The Record That Changed My Life: Ian Astbury on David Bowie – Low (1977)
It was on Canadian radio where I heard songs from Low for the very first time, that was in 1977. The older brother of a friend owned a copy of the record, it had just been released. I remember how especially the instrumental tracks struck me. They felt almost plastic, like a landscape that as a teenager I had never walked before, let alone explored, even though I had been a Bowie fan for a couple of years by then. To put it in somewhat drastic words: when I was ten years old, Bowie had cracked open my skull and put an esoteric light in it. I had been addicted to him for a very long time. Still, Low was an escalation- leave alone the fact that the album would influence many of my later heroes like Ian Curtis from Joy Divison (their album Closer would have been my second choice here).
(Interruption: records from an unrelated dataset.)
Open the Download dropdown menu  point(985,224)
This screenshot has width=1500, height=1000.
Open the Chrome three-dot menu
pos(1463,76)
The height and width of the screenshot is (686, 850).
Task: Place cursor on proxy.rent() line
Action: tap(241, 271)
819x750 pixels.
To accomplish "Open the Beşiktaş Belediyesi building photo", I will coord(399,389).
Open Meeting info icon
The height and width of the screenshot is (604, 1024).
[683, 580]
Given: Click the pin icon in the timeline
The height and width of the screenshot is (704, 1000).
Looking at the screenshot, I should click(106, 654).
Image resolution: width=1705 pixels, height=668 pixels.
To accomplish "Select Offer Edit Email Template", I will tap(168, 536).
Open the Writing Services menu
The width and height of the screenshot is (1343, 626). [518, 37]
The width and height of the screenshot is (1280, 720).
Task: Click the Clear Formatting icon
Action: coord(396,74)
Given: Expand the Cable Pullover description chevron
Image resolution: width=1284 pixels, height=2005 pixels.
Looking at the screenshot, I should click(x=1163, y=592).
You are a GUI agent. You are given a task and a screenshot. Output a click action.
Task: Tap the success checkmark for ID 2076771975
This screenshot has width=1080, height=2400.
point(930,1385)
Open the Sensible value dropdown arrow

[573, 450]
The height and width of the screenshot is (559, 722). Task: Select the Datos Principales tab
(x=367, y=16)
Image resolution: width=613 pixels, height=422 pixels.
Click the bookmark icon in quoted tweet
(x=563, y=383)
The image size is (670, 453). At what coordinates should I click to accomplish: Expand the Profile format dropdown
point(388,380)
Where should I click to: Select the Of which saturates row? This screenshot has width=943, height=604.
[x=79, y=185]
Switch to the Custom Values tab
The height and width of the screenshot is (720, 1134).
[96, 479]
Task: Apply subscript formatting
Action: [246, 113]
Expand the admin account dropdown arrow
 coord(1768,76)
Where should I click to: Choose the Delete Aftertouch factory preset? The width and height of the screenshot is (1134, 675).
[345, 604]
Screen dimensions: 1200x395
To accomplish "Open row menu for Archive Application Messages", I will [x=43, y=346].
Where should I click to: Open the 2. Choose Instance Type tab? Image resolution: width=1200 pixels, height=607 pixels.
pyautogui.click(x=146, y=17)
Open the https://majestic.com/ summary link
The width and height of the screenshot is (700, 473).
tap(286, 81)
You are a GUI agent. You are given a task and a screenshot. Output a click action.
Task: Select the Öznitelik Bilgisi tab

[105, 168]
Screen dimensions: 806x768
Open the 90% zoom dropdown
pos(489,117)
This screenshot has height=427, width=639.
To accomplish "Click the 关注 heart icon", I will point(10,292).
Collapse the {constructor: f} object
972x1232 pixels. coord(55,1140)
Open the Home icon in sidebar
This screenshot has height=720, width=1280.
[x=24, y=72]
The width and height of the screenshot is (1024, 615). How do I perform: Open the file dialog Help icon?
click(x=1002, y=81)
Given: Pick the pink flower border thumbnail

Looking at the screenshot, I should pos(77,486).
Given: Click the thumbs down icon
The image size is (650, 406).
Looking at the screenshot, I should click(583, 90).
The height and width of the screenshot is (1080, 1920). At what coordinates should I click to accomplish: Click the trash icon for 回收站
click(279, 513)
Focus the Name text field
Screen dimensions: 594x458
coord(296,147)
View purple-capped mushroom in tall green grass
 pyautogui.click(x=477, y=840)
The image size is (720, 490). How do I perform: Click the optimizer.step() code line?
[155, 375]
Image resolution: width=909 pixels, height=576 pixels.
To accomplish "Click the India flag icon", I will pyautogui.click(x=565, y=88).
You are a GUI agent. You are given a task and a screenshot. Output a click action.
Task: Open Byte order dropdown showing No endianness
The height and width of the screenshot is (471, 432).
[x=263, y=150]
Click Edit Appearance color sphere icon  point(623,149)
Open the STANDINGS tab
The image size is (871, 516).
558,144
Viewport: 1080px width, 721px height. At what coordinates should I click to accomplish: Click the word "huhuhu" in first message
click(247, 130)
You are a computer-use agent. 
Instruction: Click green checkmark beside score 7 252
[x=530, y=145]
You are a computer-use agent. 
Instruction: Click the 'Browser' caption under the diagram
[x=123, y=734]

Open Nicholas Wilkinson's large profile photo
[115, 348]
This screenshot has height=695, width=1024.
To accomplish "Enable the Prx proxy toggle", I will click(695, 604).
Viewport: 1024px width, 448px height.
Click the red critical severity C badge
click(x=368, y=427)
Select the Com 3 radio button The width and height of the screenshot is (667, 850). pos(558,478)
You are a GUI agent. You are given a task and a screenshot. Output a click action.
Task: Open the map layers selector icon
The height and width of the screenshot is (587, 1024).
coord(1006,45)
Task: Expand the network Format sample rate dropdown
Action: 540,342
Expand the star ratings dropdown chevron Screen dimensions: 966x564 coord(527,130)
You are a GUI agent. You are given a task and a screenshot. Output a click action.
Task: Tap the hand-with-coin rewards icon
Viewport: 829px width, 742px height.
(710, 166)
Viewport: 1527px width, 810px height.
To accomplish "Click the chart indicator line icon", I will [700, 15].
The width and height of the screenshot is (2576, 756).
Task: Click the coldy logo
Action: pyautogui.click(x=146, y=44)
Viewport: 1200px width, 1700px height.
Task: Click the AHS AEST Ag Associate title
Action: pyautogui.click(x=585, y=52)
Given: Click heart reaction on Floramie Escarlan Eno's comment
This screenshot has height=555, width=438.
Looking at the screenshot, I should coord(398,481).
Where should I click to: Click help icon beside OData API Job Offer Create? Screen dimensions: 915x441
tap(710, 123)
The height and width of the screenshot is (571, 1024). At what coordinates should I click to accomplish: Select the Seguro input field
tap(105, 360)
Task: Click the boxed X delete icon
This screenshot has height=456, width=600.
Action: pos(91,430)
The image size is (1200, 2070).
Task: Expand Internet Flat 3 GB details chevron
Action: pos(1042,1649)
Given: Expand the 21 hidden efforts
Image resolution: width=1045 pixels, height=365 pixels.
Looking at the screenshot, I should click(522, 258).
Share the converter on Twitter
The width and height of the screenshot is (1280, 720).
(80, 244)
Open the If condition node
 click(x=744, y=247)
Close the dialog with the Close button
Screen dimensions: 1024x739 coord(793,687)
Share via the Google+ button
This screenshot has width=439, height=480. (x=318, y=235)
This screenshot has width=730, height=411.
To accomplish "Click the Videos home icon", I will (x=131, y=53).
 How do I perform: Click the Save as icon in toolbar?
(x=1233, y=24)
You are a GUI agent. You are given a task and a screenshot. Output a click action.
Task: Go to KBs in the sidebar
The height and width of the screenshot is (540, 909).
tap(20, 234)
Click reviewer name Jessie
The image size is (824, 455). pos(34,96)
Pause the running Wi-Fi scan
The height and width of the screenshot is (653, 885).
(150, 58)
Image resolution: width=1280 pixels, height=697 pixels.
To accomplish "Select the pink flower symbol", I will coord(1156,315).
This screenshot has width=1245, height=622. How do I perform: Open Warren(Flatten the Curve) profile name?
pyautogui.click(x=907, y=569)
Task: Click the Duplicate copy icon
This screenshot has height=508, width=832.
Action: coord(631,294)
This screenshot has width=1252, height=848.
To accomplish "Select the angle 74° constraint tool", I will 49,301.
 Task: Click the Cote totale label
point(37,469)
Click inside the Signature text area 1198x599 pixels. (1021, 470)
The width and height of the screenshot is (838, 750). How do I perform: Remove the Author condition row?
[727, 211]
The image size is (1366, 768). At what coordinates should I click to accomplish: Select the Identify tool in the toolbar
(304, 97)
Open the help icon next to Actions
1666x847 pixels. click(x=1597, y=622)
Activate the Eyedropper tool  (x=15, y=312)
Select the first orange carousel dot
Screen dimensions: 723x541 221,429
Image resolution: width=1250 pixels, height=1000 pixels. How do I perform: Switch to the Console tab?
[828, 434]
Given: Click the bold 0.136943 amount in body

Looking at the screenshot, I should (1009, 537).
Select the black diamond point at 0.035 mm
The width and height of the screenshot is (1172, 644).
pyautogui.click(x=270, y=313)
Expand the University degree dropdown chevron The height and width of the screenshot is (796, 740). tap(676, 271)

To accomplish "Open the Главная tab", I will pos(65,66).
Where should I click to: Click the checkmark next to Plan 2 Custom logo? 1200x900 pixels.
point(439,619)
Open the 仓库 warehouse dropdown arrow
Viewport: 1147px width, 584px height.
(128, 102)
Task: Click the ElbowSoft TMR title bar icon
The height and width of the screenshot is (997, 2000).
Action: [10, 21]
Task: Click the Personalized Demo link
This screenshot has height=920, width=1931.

My relation to Low is deep and personal, but the general value of the album is also immense: Even after all these years, I keep noticing how much Low influences rock music. The legacy of the record is growing permanently. And one shouldn’t forget that Brian Eno‘s involvement on the album was essential – Bowie didn’t do the magic alone on these sensual songs, from which at the same time experience- if not wisdom- radiates. Low made it possible for me to escape. And it presented Berlin as a place of many possibilities to me, as a fortress of the muse and high culture. Many years later I went through turbulent times in my private life. Low was reliably there for me. It made me hold on.